__Was zu tun ist__.
Nenne in der Reihenfolge des Textes über den Brandschutz im Bitburger Rathaus alle Stationen, über die der Fluchtweg aus dem Sitzungssaal führt.

__Vorliegender Text__.

_ _ _ _ _ _ _

Fluchtwege aus dem Bitburger Rathaus: Sprung aus dem Fenster ist nicht vorgesehen

BITBURG · Im Bitburger Rathaus wird gebaut. Ziel ist die Verbesserung des Brandschutzes - für rund 400.000 Euro. Unter anderem für einen Fluchtweg aus dem Ratssaal, der im Hochparterre liegt.

 Das Bitburger Rathaus und der Brandschutz.

Das Bitburger Rathaus und der Brandschutz.

Foto: Maria Adrian

Wenn es im Sitzungssaal des Bitburger Rathauses brennt, dann führt der Weg durch die Teeküche. Vor dem Fenster in dem kleinen Raum steht ein provisorisches Stufenpodest, über das die Mitglieder des Stadtrats auf die Fensterbank und dann durch das Fenster steigen können, um so über die Feuertreppe das brennende Rathaus zu verlassen.
Auch die Feuertreppe ist nur ein Provisorium.
Seit gut zwei Jahren steht sie an der Hinterwand am Ende des kleinen Gässchens Auf der Knupp. Bislang kam die aus einem Gerüst zusammengebaute Treppe noch nicht zum Einsatz. Und dabei wird es mit hoher Wahrscheinlichkeit auch bleiben.

_ _ _ _ _ _ _

__Bereitgestellte Angaben__.
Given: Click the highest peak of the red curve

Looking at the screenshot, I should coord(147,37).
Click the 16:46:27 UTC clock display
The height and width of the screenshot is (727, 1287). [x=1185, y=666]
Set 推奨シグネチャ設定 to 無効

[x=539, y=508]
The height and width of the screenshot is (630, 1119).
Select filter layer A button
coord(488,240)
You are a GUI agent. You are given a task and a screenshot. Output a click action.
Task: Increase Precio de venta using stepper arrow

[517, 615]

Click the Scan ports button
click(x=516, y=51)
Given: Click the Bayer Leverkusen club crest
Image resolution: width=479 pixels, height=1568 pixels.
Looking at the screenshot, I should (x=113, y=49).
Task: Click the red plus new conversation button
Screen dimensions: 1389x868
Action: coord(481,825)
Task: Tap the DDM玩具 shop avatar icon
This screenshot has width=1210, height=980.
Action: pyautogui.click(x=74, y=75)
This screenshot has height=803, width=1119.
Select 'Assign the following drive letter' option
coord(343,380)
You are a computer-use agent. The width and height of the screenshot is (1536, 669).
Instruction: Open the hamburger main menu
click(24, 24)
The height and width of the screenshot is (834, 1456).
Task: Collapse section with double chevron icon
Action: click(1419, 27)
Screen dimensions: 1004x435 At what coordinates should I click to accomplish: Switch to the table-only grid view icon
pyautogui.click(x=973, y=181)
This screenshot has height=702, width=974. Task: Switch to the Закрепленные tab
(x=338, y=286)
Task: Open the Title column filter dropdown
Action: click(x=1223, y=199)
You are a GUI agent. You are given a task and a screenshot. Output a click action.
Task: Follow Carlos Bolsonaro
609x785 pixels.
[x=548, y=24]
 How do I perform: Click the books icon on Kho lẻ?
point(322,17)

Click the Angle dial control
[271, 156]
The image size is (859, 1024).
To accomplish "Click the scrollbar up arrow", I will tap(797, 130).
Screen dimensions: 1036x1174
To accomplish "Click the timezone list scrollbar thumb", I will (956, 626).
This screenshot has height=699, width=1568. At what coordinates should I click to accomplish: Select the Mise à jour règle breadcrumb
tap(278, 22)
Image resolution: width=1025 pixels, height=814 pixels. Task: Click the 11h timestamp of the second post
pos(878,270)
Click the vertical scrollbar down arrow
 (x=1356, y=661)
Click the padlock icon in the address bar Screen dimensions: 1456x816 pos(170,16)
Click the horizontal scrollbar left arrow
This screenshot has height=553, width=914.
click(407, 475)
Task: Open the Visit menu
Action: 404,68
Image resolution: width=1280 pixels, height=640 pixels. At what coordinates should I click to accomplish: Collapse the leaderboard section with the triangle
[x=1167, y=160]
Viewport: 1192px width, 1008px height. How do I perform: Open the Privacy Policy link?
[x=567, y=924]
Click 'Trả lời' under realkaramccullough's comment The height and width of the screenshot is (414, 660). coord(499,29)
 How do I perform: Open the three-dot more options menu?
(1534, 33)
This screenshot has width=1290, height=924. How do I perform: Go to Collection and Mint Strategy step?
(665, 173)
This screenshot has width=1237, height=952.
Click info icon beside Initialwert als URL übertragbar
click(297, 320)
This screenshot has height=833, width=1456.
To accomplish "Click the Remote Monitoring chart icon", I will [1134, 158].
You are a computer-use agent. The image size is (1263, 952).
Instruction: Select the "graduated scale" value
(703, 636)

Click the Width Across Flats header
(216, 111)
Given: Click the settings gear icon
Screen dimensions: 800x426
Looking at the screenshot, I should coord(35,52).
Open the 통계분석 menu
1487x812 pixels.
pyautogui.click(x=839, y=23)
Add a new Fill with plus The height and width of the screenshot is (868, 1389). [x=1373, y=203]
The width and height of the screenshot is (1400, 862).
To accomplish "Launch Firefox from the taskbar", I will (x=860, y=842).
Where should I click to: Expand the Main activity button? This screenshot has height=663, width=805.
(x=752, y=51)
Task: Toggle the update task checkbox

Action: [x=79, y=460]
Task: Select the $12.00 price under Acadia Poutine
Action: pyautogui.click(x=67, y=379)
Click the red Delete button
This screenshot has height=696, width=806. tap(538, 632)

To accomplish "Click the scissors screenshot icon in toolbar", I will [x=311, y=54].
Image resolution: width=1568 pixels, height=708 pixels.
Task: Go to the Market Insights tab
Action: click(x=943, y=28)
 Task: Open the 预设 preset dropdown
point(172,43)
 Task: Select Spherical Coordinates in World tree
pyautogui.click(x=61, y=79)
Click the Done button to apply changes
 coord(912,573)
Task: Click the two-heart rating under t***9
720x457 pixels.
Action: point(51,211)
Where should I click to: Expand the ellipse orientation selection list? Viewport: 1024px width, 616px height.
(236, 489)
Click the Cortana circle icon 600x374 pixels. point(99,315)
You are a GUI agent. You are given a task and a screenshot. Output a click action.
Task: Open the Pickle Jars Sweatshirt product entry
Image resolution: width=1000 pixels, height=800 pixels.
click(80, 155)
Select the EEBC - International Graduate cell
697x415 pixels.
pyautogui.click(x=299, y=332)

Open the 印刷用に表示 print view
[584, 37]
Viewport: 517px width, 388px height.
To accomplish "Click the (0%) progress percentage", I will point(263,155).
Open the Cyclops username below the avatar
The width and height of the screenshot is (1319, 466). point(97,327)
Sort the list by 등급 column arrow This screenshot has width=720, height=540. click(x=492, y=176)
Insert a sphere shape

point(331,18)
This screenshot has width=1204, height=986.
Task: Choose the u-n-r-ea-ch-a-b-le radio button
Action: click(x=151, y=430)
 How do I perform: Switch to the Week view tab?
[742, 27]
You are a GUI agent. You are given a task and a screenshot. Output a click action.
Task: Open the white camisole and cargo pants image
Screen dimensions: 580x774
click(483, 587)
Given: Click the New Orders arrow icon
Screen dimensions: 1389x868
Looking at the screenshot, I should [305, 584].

_ _ _ _ _ _ _

__Lösung der Aufgabe__.
Der Fluchtweg führt durch die Teeküche, über das provisorische Stufenpodest, auf die Fensterbank, durch das Fenster und über die Feuertreppe.